# These are the Four Cardinal Rules of Gun Safety



## ARMARIN (Apr 8, 2017)

They have been posted many times before in many different ways but still I don't think any one will object if I post them again.

What I am about to post is the most important things and new shooter can learn and the most important things old shooters can do. Of all the expertise available on this site this is far in a way the most important. 

1. All firearms are loaded all the time. There is no such thing as an unloaded gun. Always treat every firearm like the loaded gun that it is.

2. Never point the muzzle of a fire arm at anything you do not want to shoot. Since all guns are loaded all the time a bullet can come out of the muzzle of any gun at anytime. Always be aware of where the muzzle is pointed and know where that bullet is going to go. When the hammer falls you can not call it back so be aware at all times what is going to be hit.

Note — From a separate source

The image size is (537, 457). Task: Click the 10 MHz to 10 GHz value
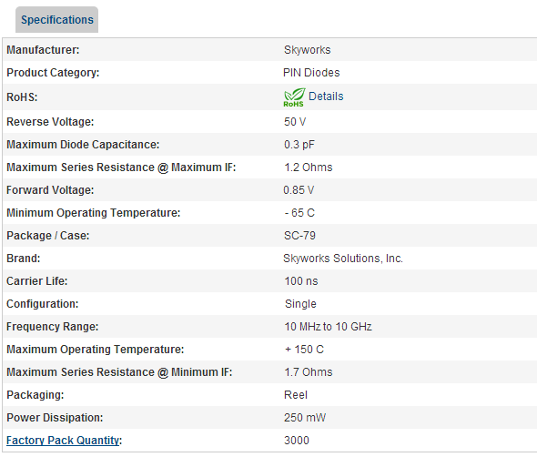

3. Until you are ready to fire your firearm keep your finger off the trigger. Do not put your finger on the trigger until you have a target and have pointed the muzzle at the target and are ready to discharge your fire arm.

4. Be aware of your target and what is beyond and around your target.

These are the Four Cardinal Rules of Gun Safety. If you live these rules all the time every time you are even near a firearm you will enjoy the shooting sports for years and years. If you ignore them you are a tragedy looking for a place to happen. If you are on the range beside me and not living these four rules I will not hesitate to ream you a new one for it before I leave the area where you are. Do not tolerate anyone who behaves stupidly with a fire arm.

Have a good cigar and regards
ARMARIN


----------



## AirForceShooter (May 6, 2006)

All you really need is rule #1.

It's really that simple

AFS


----------



## tony pasley (May 6, 2006)

Good reminder and everyone needs constantly reminded.


----------